• **What you need to do**: Arrange the data starting at the line containing "The width and height of the screenshot is (1021, 1816)." and ending at the line containing "coordinates (153, 251)." as a Markdown table with columns Row and Line, numbering each line and omitting blank lines.

++++++++++++++++++++

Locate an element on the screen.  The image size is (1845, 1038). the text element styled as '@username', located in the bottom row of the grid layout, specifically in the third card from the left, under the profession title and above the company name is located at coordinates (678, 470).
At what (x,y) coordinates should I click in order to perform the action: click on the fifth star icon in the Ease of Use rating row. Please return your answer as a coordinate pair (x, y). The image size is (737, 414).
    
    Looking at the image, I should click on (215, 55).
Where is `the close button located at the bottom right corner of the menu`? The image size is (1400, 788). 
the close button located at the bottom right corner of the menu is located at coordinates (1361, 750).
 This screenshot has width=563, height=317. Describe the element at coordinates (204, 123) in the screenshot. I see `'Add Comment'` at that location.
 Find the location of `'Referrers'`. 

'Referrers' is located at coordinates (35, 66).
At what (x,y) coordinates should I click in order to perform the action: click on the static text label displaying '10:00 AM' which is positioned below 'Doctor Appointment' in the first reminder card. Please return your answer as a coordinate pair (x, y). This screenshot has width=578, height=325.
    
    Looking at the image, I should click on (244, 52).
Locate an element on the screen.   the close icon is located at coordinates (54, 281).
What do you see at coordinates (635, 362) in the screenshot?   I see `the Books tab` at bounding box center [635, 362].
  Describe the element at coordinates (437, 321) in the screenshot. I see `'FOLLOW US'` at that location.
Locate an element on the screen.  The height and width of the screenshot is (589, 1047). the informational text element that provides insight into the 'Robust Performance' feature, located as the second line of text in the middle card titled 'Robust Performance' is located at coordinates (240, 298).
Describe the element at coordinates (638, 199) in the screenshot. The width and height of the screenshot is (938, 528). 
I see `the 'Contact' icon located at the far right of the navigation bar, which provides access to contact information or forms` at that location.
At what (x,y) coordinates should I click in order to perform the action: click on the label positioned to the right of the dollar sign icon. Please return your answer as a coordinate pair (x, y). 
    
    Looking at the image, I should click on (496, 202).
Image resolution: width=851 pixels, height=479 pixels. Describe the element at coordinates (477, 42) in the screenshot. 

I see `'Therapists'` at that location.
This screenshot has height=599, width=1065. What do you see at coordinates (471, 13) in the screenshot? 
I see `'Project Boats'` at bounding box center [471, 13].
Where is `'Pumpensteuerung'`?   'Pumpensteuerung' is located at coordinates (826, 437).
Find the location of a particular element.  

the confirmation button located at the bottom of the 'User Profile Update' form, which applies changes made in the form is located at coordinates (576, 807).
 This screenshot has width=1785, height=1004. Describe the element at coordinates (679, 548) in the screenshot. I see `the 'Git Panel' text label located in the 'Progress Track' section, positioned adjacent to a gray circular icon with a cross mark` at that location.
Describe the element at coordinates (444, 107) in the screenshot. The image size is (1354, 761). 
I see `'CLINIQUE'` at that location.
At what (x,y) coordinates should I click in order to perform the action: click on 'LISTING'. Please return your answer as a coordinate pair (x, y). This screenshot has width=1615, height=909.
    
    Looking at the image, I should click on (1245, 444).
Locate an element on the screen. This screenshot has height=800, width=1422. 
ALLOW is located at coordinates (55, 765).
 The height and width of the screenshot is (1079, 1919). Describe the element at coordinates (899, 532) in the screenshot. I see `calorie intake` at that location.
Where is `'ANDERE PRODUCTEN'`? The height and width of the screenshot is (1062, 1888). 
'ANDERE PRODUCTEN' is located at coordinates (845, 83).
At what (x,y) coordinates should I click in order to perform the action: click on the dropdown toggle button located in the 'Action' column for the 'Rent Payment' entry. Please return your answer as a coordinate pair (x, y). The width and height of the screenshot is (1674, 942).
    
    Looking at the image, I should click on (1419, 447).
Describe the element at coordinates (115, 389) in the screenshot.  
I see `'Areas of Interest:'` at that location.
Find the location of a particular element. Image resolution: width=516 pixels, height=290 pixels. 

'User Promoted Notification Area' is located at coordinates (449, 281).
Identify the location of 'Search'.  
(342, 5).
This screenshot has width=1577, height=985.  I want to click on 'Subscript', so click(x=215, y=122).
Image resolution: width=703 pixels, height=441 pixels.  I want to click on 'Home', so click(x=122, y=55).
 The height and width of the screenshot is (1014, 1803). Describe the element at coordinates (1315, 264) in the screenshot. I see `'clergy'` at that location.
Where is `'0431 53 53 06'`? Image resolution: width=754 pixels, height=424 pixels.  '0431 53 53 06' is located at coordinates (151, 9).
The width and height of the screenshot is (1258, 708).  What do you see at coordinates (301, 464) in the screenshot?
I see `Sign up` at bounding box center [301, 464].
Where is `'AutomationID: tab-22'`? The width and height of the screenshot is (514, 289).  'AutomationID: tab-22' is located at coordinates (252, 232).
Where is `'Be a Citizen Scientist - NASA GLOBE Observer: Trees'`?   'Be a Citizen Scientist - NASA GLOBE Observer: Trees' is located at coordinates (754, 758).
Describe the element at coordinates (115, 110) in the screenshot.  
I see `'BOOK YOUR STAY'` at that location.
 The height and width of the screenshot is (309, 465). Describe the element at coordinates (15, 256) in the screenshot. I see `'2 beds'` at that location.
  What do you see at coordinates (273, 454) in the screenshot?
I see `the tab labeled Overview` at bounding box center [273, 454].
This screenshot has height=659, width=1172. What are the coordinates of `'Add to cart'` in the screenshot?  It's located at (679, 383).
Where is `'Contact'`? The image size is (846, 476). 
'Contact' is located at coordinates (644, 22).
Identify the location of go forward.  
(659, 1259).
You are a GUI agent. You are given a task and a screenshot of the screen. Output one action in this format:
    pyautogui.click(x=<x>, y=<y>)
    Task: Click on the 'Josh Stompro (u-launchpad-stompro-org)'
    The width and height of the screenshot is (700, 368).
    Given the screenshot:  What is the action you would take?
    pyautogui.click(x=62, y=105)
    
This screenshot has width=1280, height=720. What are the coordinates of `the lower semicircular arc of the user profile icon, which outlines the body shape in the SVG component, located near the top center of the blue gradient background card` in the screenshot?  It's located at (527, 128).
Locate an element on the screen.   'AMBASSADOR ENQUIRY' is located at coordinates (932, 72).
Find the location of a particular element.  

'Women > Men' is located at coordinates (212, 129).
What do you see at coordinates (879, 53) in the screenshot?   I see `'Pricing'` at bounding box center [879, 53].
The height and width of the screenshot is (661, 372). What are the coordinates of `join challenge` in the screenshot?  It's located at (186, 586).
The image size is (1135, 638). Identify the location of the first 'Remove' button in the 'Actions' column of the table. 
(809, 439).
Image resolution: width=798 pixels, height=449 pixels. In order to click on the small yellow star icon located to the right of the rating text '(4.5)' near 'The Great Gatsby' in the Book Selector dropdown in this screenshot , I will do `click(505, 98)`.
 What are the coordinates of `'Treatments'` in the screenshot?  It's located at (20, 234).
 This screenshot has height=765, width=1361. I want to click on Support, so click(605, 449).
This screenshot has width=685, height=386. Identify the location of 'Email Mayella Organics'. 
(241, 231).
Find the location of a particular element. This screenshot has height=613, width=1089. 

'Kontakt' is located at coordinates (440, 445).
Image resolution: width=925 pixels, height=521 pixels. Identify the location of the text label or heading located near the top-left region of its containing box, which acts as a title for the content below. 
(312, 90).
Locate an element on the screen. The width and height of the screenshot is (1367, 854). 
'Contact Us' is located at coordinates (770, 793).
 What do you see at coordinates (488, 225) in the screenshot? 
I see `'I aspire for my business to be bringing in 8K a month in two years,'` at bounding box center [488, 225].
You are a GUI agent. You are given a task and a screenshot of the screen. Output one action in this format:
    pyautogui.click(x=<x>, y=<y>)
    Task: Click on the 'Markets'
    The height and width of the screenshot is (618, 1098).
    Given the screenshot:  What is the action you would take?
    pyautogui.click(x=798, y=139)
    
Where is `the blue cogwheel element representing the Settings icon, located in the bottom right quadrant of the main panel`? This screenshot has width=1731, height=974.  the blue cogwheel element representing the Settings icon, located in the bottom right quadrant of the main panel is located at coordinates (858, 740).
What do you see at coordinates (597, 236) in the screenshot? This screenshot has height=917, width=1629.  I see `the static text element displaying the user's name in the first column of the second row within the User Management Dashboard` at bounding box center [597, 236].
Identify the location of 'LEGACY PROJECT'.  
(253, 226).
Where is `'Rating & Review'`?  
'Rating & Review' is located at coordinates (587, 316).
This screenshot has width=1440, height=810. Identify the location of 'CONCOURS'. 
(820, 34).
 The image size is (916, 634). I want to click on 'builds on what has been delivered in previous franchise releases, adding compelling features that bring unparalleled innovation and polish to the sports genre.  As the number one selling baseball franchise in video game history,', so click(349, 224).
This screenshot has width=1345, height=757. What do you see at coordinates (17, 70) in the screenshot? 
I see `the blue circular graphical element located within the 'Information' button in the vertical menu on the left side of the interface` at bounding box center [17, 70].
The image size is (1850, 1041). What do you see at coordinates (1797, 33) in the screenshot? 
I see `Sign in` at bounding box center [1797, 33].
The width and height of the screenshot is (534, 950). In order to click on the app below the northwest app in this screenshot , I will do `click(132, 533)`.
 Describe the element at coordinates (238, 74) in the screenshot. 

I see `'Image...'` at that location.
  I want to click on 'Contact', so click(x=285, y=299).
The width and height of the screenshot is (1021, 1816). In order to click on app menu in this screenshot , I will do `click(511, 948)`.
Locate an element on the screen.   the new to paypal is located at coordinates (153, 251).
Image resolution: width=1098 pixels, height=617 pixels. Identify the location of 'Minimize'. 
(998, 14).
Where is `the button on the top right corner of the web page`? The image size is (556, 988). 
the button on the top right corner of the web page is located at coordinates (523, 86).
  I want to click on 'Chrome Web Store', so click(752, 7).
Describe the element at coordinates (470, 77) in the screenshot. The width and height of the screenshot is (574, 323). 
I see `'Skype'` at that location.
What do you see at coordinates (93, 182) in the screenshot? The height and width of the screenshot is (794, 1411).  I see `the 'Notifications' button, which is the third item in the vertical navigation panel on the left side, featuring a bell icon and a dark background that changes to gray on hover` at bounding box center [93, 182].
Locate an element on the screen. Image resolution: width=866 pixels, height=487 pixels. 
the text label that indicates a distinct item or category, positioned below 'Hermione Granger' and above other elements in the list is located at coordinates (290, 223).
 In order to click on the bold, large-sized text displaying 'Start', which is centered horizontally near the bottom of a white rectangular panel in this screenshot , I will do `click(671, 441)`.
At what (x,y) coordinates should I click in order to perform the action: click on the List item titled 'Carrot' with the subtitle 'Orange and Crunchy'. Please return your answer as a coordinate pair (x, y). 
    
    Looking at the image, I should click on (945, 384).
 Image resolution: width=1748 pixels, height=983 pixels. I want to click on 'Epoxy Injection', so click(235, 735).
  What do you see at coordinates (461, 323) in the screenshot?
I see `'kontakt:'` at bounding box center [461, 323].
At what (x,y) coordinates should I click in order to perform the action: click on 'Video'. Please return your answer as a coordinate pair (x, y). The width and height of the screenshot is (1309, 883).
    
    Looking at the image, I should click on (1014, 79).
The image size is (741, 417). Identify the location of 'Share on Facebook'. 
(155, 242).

++++++++++++++++++++

• **Worked answer**:
| Row | Line |
|---|---|
| 1 | The width and height of the screenshot is (1021, 1816). In order to click on app menu in this screenshot , I will do `click(511, 948)`. |
| 2 | Locate an element on the screen.   the new to paypal is located at coordinates (153, 251). |